TASK TO COMPLETE
What lines of the data include the string "Collapse"? Copy them all.

[Recorded data]
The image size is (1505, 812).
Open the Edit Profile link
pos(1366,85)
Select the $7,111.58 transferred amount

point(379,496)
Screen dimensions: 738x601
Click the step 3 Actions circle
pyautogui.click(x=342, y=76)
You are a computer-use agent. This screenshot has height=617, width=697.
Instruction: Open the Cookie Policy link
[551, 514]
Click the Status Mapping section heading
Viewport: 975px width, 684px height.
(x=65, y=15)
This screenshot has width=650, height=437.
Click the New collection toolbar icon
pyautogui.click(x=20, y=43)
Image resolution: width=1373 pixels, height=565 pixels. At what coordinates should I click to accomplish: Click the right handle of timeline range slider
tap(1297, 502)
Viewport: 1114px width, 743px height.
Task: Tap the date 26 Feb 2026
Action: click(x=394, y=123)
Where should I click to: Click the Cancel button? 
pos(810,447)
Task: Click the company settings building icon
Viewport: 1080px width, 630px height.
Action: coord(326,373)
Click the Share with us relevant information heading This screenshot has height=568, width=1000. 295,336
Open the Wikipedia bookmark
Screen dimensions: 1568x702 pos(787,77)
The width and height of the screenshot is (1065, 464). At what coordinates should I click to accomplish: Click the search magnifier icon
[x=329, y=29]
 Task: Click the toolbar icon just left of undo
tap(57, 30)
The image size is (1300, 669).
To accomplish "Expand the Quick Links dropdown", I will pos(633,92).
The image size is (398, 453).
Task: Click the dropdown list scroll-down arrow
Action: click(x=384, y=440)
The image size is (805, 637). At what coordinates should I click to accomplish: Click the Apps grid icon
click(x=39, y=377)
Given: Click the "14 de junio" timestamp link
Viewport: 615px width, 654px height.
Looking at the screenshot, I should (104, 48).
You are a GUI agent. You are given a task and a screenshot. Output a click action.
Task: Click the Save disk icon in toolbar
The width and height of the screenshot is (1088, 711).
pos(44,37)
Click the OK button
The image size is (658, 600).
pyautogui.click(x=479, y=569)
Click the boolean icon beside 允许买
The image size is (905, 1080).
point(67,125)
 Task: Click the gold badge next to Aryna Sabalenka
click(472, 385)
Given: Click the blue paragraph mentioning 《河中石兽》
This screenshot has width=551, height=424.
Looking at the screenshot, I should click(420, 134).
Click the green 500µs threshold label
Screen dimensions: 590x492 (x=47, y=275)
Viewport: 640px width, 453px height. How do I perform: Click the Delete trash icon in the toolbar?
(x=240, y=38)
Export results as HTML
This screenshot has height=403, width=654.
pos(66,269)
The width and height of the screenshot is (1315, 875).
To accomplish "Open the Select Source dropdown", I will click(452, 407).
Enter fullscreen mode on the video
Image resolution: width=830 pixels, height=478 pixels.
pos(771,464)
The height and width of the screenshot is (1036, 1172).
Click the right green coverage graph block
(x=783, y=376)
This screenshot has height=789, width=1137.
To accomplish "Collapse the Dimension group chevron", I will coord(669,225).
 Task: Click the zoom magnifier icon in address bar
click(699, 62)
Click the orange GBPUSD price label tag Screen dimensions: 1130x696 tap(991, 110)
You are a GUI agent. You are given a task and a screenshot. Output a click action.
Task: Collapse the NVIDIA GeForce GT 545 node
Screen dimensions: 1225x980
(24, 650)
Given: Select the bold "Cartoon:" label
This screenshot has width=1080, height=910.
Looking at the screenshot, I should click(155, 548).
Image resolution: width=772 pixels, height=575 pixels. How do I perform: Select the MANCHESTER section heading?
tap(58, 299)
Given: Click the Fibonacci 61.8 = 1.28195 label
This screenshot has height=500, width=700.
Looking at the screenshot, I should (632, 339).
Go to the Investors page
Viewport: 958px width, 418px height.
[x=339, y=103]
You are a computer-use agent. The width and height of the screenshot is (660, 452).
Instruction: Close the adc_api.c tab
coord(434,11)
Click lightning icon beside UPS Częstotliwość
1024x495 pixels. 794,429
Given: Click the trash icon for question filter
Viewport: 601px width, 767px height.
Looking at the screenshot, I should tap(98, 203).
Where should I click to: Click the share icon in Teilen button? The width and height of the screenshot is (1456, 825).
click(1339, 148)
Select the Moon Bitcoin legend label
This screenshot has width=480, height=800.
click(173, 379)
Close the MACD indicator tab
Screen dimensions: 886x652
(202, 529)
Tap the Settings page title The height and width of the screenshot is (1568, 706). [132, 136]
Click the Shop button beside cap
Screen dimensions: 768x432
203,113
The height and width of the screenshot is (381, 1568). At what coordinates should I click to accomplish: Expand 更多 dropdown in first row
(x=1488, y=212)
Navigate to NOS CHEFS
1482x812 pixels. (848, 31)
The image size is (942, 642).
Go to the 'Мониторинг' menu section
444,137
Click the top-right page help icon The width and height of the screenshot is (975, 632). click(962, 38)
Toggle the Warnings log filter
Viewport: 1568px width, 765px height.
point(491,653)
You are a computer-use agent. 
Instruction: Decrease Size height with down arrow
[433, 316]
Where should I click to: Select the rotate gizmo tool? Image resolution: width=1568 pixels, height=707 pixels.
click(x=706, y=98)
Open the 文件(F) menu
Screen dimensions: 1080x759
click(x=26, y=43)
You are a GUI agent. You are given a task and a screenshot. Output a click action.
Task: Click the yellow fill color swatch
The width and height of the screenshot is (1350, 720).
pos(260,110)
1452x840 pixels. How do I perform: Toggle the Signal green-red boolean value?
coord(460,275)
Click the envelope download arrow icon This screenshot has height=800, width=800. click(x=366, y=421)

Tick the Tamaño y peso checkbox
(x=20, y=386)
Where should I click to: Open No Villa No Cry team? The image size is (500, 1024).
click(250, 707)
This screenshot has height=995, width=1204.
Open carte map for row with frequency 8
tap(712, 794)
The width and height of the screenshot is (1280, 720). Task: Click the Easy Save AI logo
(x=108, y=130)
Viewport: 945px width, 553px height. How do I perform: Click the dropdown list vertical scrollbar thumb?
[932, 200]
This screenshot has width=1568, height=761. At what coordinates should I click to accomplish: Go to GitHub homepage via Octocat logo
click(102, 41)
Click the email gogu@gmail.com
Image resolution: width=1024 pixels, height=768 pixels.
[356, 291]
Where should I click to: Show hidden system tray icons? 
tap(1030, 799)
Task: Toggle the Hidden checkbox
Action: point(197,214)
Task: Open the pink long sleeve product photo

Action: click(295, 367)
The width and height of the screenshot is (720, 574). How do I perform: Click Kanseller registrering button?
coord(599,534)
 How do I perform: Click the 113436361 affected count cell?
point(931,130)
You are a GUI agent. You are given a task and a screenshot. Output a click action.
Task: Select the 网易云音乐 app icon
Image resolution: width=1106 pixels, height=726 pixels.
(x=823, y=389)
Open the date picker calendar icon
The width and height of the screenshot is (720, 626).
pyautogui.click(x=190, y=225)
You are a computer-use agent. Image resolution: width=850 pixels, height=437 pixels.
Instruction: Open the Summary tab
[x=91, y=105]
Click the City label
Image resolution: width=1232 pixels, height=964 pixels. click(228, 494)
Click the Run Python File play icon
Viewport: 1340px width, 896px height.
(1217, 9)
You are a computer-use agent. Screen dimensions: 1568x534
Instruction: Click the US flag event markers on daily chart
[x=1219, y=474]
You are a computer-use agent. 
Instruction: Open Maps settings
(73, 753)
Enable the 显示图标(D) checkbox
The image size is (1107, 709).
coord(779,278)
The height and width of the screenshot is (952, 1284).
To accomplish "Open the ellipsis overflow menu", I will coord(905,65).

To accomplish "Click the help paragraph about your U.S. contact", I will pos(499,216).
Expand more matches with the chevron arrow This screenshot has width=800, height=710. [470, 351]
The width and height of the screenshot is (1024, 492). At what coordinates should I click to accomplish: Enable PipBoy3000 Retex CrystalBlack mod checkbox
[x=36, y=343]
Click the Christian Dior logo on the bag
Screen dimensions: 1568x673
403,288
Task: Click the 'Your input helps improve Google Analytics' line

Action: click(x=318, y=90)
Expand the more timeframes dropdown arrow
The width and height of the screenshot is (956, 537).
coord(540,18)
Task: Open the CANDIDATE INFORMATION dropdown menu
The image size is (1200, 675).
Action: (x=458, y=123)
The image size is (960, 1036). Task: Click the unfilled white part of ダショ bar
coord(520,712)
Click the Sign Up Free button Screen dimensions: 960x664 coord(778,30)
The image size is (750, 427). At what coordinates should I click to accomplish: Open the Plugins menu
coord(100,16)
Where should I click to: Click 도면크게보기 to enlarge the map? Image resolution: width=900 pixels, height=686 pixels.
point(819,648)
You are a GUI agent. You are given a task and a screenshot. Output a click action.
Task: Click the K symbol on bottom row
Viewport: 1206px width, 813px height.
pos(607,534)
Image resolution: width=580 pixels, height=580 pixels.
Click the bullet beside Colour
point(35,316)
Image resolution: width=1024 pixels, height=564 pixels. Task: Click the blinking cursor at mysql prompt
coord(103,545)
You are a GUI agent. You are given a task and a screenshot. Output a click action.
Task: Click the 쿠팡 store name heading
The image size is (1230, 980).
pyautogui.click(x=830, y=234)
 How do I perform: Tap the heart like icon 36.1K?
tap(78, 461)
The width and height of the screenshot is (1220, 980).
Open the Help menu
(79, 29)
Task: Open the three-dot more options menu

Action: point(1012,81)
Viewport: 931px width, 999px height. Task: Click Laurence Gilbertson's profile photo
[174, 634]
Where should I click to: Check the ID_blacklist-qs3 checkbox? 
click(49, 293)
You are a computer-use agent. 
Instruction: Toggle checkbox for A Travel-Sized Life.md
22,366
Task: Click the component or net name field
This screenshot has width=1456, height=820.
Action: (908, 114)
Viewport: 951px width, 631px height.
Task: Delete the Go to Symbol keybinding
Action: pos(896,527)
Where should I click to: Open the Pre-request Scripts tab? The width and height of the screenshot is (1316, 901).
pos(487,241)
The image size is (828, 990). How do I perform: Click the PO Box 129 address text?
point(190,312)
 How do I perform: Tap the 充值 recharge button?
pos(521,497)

ANSWER AREA
To accomplish "Collapse the Dimension group chevron", I will coord(669,225).
Task: Collapse the NVIDIA GeForce GT 545 node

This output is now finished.